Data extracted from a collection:
==*==

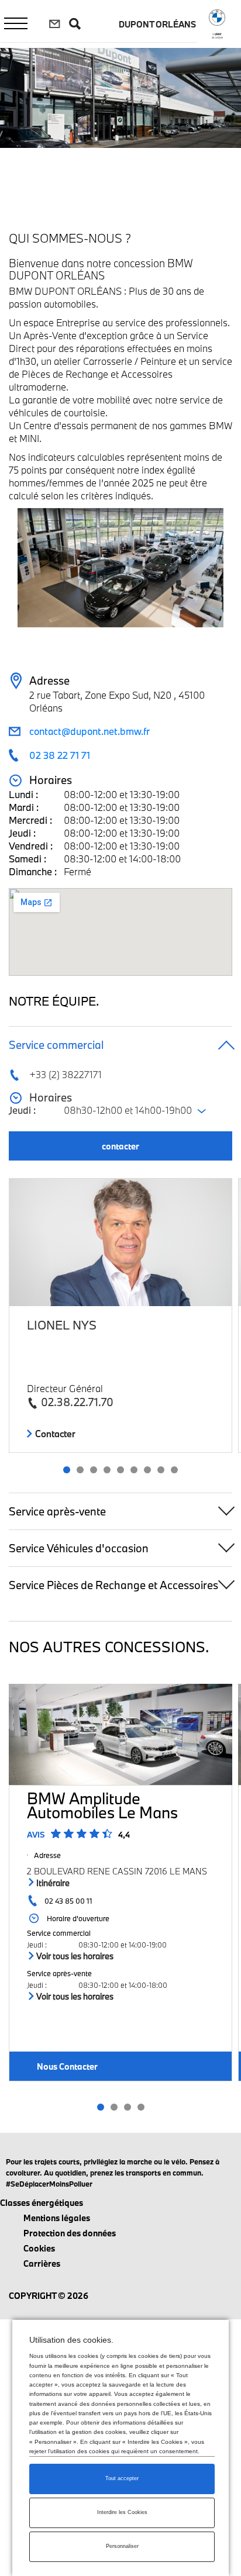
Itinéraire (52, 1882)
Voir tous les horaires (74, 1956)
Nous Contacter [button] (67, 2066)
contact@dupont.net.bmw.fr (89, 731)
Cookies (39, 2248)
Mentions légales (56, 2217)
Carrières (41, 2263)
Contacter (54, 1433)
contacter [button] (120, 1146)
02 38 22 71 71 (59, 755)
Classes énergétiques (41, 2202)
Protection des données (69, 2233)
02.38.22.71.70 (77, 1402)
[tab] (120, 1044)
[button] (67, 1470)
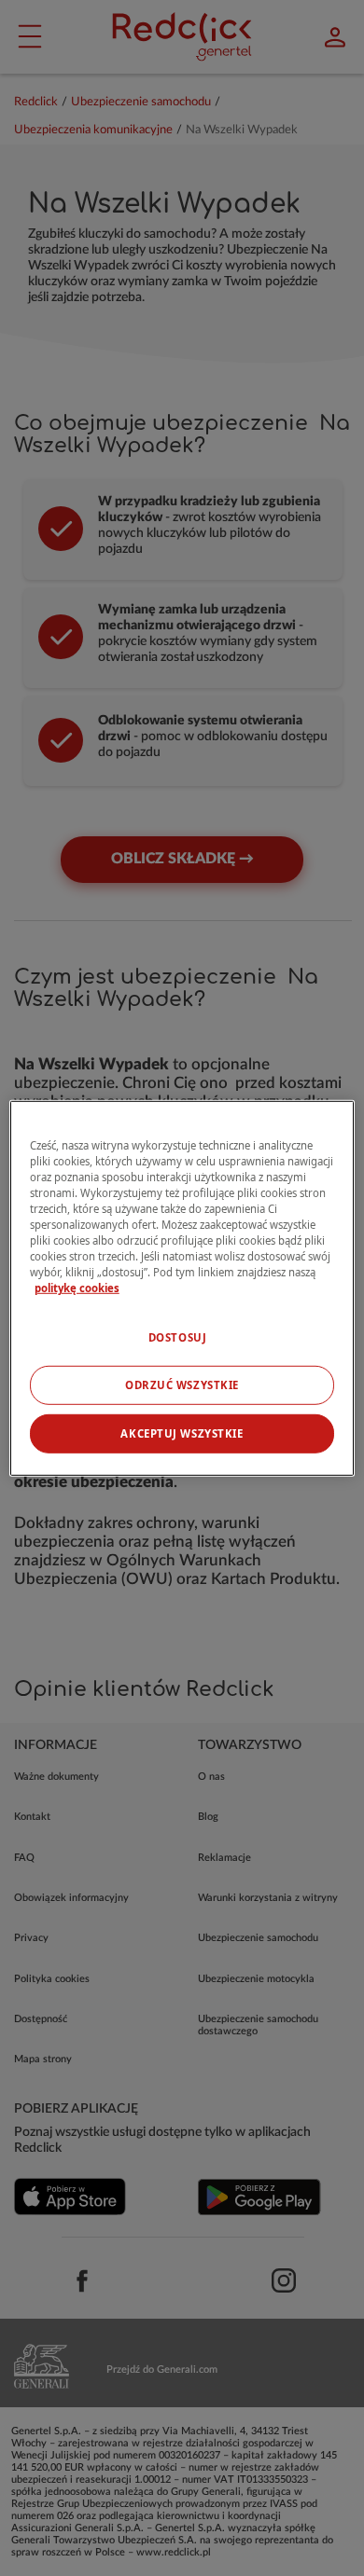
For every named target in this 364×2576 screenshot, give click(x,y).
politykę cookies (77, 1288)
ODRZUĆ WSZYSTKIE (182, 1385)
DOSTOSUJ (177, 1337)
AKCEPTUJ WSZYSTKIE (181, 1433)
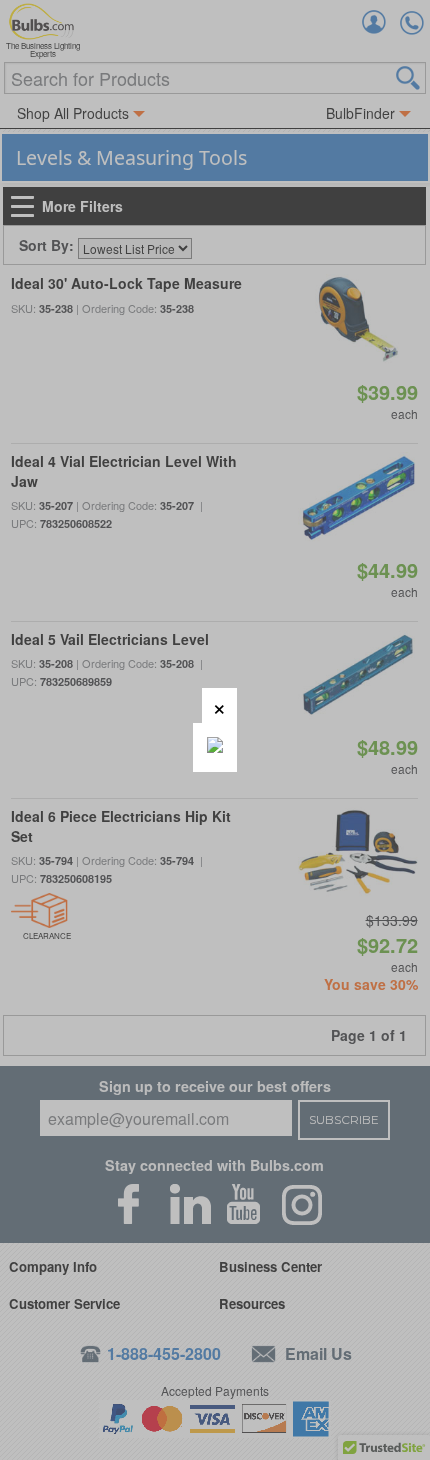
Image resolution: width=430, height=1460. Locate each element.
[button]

==*==

-- INSTRUCTIONS FOR THE TASK --
The records need to be restated word for word, minus any images.

-- PROBLEM SOLUTION --
Itinéraire (52, 1882)
Voir tous les horaires (74, 1956)
Nous Contacter [button] (67, 2066)
contact@dupont.net.bmw.fr (89, 731)
Cookies (39, 2248)
Mentions légales (56, 2217)
Carrières (41, 2263)
Contacter (54, 1433)
contacter [button] (120, 1146)
02 38 22 71 71 (59, 755)
Classes énergétiques (41, 2202)
Protection des données (69, 2233)
02.38.22.71.70 (77, 1402)
[tab] (120, 1044)
[button] (67, 1470)
For every named target in this 364×2576 screenshot, give click(x,y).
politykę cookies (77, 1288)
ODRZUĆ WSZYSTKIE (182, 1385)
DOSTOSUJ (177, 1337)
AKCEPTUJ WSZYSTKIE (181, 1433)
Image resolution: width=430, height=1460. Locate each element.
[button]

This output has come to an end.